Humboldt Lab Tanzania - Curating Research for Creative Practice through "ethnographic" objects  
Lili Reyels (Associated via "Humboldt Lab Tanzania" with Ethnologisches Museum, Staatliche Museen zu Berlin - Stiftung Preußischer Kulturbesitz) Sarita Lydia Mamseri Paola Ivanov (Ethnologisches Museum Berlin) Kristin Weber-Sinn (Ethnologisches Museum Berlin)

Paper short abstract:

The paper investigates best practices of artistic research from the perspectives of "Humboldt Lab Tanzania's" curatorial and artistic team. The focus being objects stored in Ethnologisches Museum (Berlin) violently obtained by German colonial authorities on the territory of modern-day Tanzania.

Paper long abstract:

Humboldt Lab Tanzania has been a multi-disciplinary Tanzanian-German project placing at its centre objects within the collections of the Ethnologisches Museum, Staatliche Museen zu Berlin - Stiftung Preußischer Kulturbesitz, that are connected with the wars waged by the German colonial authorities on the territory of modern-day Tanzania.

In this paper we investigate best practices and experiences, results, missed opportunities and challenges of the contemporary artistic research and artistic production within the process of Humboldt Lab Tanzania.

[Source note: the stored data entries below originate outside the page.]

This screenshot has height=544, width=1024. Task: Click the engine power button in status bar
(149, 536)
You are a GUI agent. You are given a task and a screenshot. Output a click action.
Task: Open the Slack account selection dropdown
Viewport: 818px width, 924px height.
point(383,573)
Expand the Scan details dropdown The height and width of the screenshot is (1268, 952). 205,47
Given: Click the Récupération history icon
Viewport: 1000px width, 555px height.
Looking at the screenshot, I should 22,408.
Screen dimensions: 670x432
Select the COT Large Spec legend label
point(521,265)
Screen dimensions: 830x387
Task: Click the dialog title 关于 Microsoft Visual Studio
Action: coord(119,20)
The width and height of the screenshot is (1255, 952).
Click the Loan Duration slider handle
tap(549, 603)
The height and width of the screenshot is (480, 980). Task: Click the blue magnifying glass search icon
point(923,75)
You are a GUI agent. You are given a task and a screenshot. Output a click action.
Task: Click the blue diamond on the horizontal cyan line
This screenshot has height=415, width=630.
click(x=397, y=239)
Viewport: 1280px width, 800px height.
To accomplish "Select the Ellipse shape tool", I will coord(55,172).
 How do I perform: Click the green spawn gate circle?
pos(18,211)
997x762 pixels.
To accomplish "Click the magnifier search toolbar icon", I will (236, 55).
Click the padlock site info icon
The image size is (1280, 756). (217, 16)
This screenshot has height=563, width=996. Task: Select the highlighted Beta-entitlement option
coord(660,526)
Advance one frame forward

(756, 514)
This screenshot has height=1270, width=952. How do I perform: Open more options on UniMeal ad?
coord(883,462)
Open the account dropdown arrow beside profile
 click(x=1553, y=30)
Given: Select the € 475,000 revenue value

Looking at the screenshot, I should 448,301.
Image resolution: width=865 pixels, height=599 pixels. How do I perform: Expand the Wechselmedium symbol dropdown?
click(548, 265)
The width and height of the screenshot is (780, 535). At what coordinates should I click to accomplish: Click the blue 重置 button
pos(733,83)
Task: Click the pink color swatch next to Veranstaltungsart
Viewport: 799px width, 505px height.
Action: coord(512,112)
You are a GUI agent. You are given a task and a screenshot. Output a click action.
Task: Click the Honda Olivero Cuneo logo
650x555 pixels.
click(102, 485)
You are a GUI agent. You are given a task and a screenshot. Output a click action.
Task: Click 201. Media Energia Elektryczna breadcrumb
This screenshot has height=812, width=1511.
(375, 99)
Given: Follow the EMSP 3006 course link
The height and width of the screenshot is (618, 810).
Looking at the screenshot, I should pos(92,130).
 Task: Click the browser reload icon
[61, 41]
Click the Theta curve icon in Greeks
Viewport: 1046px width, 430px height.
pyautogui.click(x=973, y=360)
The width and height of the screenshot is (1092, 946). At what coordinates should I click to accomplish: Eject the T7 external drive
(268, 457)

In doing so, we take into account artistic, curatorial, historical, ethnographical, political and museological aspects which have been experienced during the project.

Navigating the visible and not so visible issues of contention regarding "ethnographic" objects through artistic research and practice was explored by four contemporary Tanzanian artists and the curatorial team of Humboldt Lab Tanzania. The highly problematic and on-going quasi-political and socio-historical issues and discussions of this project are up for discussion in this proposed paper - as is the reviewing and contextualizing of the travelling exhibition, Living Inside the Story in the Tanzanian-German context, which completed the artistic practice.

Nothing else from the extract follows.